EXERCISE DESCRIPTION:
Please copy out every line of the data below word for word, leaving out the pictures.

● ● ●

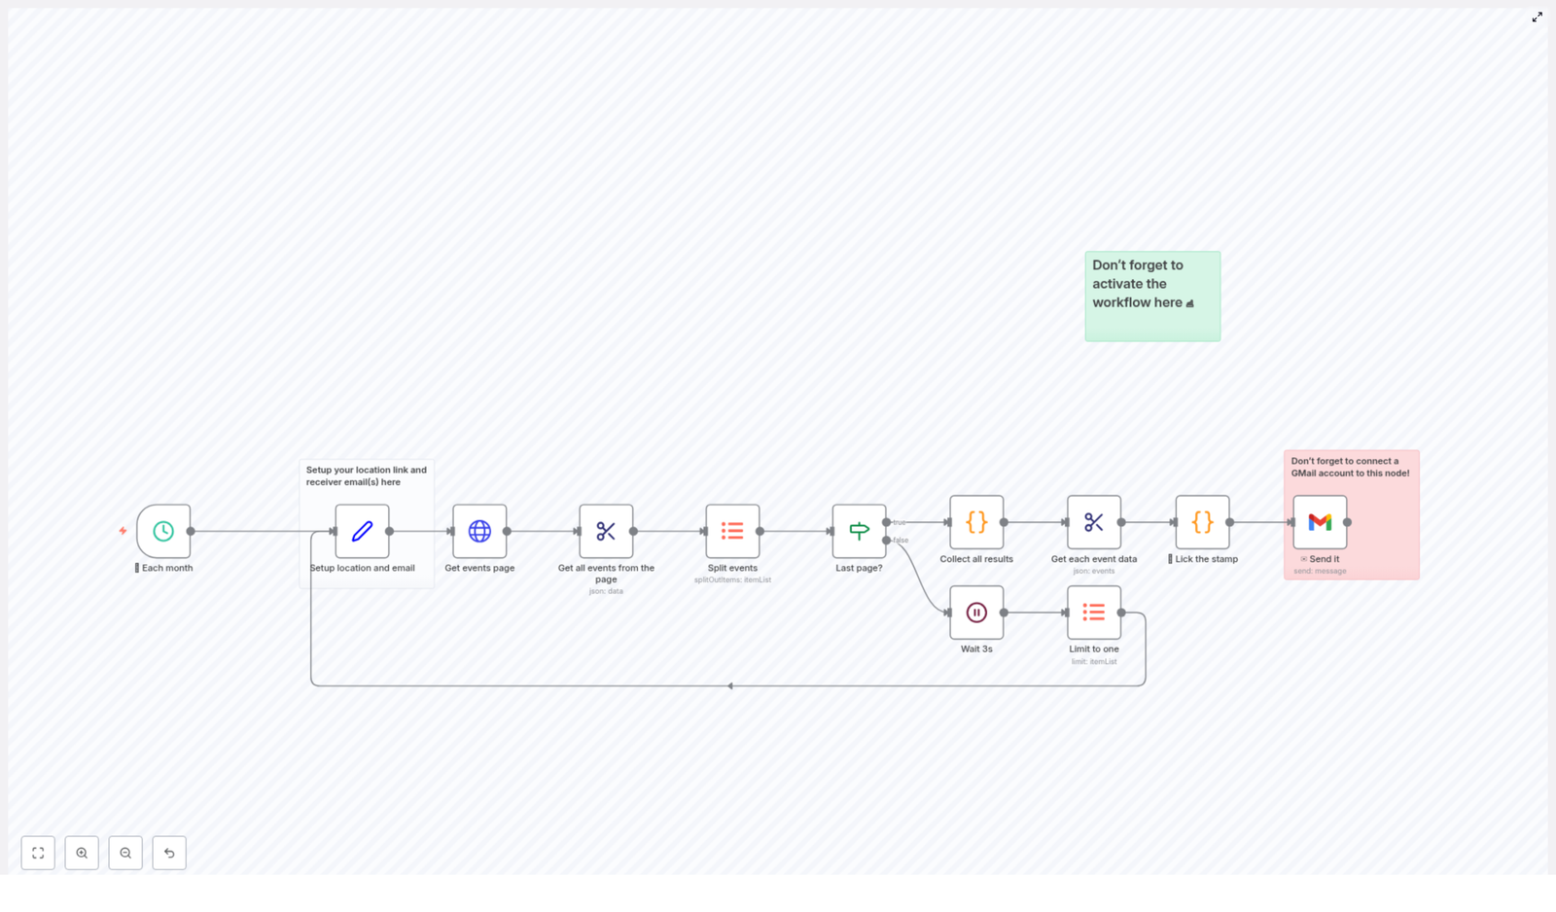Open the "Split events" list node
The width and height of the screenshot is (1556, 912).
click(x=731, y=531)
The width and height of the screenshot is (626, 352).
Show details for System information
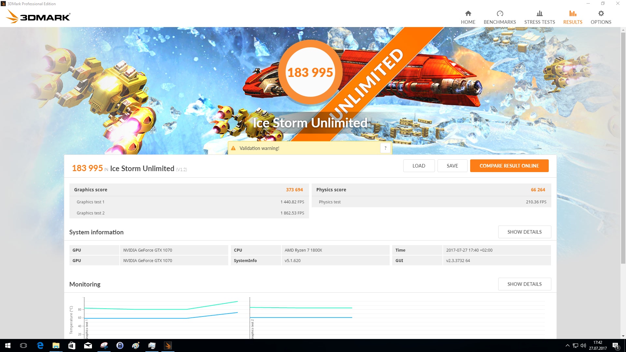[524, 232]
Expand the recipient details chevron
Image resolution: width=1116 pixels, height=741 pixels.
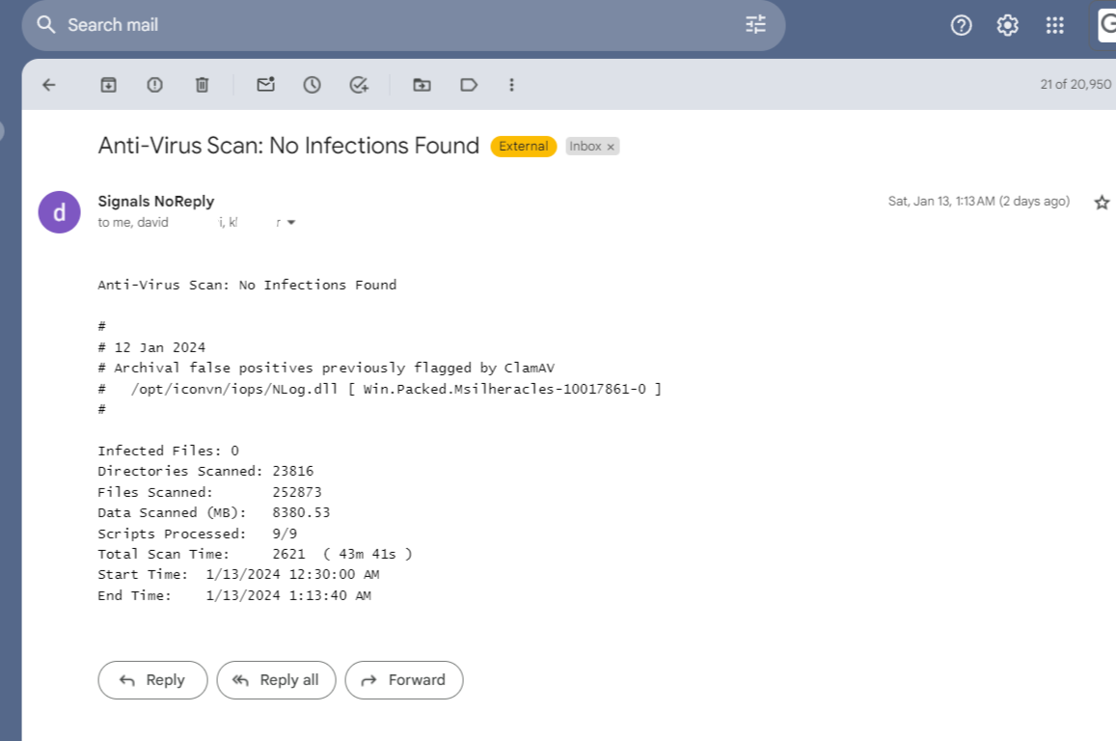[x=289, y=222]
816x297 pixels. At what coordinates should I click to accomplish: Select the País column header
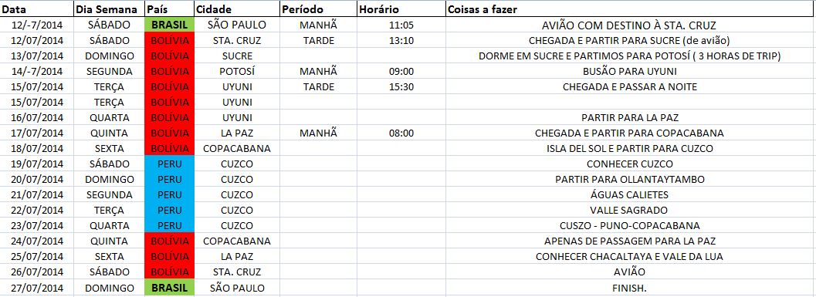pyautogui.click(x=169, y=9)
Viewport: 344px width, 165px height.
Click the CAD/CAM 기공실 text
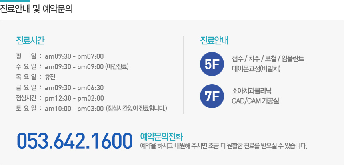click(255, 101)
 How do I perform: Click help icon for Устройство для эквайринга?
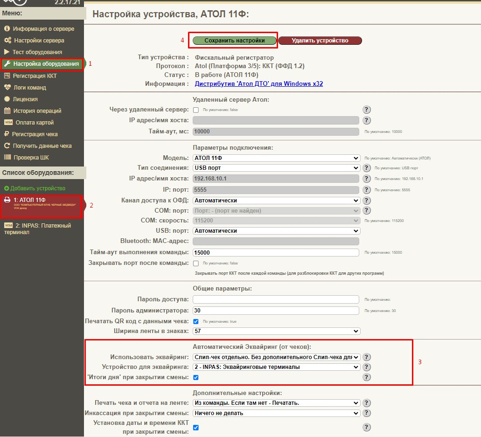367,367
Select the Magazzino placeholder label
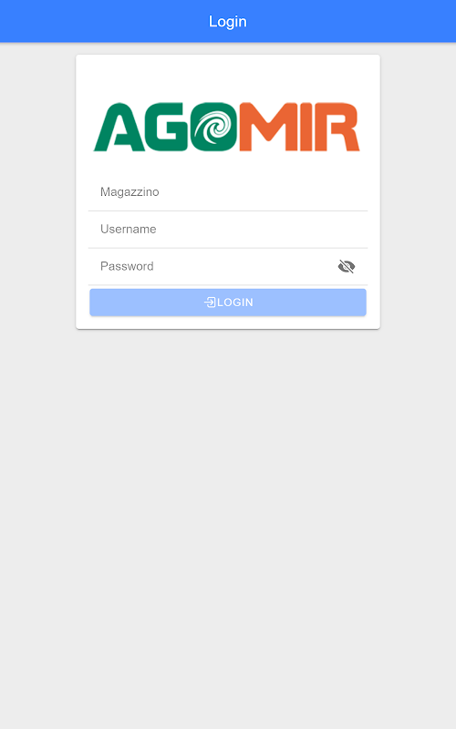 click(x=130, y=192)
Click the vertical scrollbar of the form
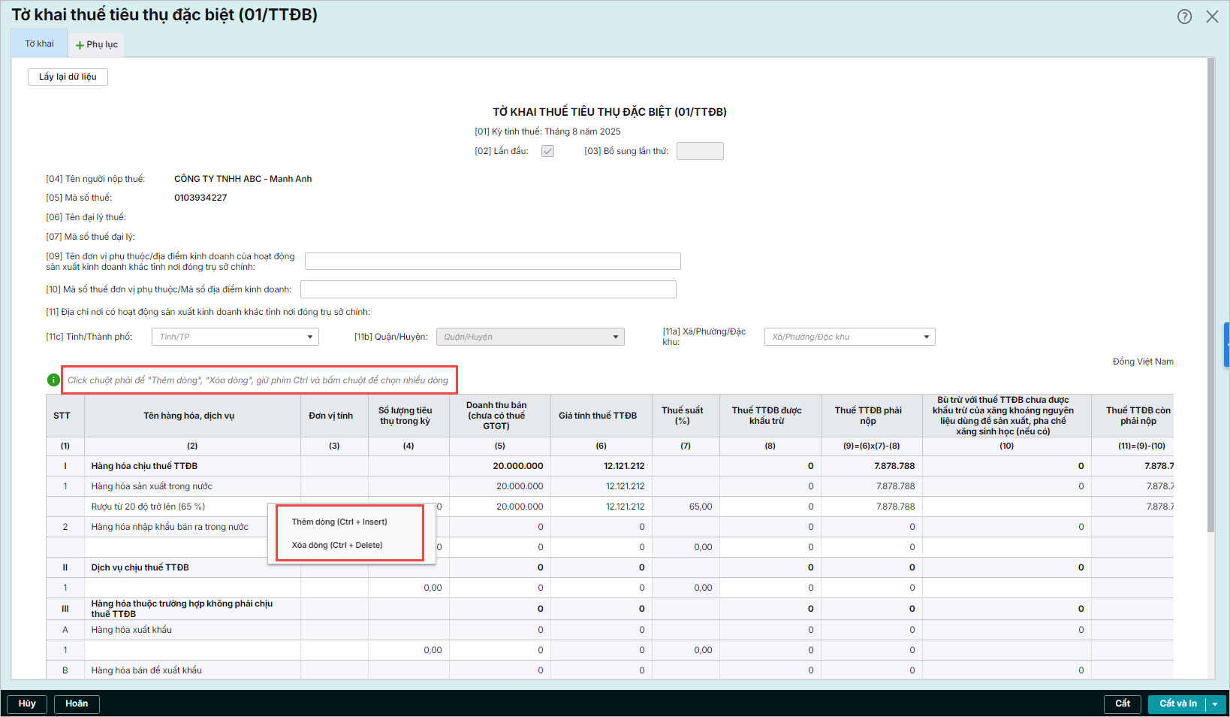 (1210, 293)
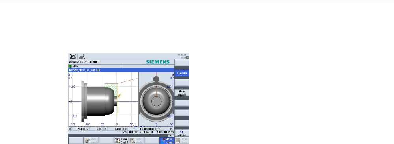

● ● ●

EXERCISE ANSWER:
Open the "Split events" list node
The width and height of the screenshot is (1556, 912).
click(x=731, y=531)
The width and height of the screenshot is (626, 352).
Show details for System information
[524, 232]
Expand the recipient details chevron
Image resolution: width=1116 pixels, height=741 pixels.
[x=289, y=222]
816x297 pixels. At what coordinates should I click to accomplish: Select the País column header
pyautogui.click(x=169, y=9)
Viewport: 344px width, 165px height.
Click the CAD/CAM 기공실 text
click(255, 101)
 How do I perform: Click help icon for Устройство для эквайринга?
367,367
Select the Magazzino placeholder label
 click(x=130, y=192)
Click the vertical scrollbar of the form
 (1210, 293)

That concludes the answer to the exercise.